→ DOCUMENT TEXT
= Beginning of Section =

Relatives and friends of loved ones who died in the Helios Airways crash were on Monday marking 12 years since the deadliest aviation incident in Cypriot and Greek history.
Helios Airways Flight 522 crashed in the hillside of Grammatikos in Greece on August 14, 2005 after circling in a holding pattern unpiloted for almost three hours before the Boeing 737 ran out of fuel and plummeted into the ground.
All 121 passengers and crew members died in the crash. The plane had been on route to Athens from Larnaca.
Memorial services were being held at the crash site in Grammatikos – just north of Athens – as well as at some churches across Cyprus.
It remains the worst aviation disaster in the history of both Cyprus and Greece. Most of the victims were Cypriot families going on holiday to either Greece or Prague – which was the second destination of the plane’s flight plan that day.
The cause of the crash had been blamed on the plane’s decompression valve being wrongly set to manual instead of automatic. This in turn led to the pilots failing to spot the error and to diagnose the problem in time.
Starved of oxygen as the plane continued to climb, they – along with the passengers and most of the crew members – succumbed to hypoxia and collapsed.

= End of Section =

→ PROBLEMS TO WORK ON
1. In the Helios Airways crash article, how many passengers and crew members died?
2. Continue the Helios Airways crash article from the point where it stops.

→ EXTRACTED RECORDS
= Beginning of Section =

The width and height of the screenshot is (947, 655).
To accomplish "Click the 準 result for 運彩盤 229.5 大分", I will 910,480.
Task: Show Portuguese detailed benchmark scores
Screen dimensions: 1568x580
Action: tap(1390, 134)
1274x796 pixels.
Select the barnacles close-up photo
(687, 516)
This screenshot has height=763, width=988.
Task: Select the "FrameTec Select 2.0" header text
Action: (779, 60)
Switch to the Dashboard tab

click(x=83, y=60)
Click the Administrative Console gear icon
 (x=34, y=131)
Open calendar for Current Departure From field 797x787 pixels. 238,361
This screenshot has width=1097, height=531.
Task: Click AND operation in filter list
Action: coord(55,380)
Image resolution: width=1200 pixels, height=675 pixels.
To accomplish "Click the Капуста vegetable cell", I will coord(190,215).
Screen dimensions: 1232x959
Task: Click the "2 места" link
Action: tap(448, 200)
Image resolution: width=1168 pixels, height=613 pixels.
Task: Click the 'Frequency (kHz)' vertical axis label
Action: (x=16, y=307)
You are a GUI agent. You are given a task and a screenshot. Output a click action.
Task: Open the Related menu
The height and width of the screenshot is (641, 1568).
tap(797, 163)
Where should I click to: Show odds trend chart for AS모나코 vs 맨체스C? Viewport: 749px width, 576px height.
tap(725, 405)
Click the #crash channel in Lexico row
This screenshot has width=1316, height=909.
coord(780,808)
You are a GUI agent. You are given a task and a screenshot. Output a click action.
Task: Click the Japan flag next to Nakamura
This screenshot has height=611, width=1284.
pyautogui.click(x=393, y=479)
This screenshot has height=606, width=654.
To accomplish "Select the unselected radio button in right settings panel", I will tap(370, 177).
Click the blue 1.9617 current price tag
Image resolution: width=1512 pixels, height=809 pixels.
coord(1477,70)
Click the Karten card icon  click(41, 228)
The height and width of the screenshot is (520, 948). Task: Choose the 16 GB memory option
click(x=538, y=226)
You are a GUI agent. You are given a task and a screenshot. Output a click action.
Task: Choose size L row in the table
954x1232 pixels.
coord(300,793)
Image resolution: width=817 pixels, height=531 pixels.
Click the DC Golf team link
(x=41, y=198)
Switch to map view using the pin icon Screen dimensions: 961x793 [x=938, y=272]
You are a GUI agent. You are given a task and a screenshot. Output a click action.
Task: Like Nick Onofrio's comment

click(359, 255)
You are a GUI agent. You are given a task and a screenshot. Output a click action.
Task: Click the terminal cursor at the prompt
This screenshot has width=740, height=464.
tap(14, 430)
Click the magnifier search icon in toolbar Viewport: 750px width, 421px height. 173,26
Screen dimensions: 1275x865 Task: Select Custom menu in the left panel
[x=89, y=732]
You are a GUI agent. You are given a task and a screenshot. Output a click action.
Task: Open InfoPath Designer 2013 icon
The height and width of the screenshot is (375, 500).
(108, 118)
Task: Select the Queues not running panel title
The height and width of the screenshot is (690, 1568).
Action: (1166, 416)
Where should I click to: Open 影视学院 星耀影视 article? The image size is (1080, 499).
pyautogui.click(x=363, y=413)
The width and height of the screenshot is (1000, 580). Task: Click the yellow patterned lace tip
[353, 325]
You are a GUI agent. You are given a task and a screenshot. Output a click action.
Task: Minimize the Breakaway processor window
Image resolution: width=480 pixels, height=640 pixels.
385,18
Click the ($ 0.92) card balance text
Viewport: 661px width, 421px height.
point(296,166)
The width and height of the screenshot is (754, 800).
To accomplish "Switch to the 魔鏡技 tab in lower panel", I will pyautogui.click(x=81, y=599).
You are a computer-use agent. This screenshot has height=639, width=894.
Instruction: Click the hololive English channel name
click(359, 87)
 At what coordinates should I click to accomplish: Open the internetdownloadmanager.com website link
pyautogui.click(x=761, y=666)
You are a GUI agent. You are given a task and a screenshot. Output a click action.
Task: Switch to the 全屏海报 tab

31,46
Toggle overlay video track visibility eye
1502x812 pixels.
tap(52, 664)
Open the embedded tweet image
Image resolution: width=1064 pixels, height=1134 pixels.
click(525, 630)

= End of Section =

→ ANSWERS PROVIDED
1. All 121 passengers and crew members died.

2.
A last-stitch effort by steward Andreas Prodromou to save the plane failed as the aircraft – starved of fuel – crashed into the ground.
The Hellenic Air Accident Investigation and Aviation Safety Board (AAIASB) listed the direct causal chain of events that led to the accident as:
– Non-recognition by the pilots that the pressurisation system was set to “manual”
– Non-identification by the crew of the true nature of the problem
– Incapacitation of the crew due to hypoxia
– Eventual fuel starvation
– Impact with the ground
Several airline officials of the now defunct Cypriot airline company had been prosecuted and convicted by an Athens Court in the aftermath of the crash while relatives of the dead filed a class action suit against the Cypriot government – specifically the Department of Civil Aviation – for negligence that led to the air disaster.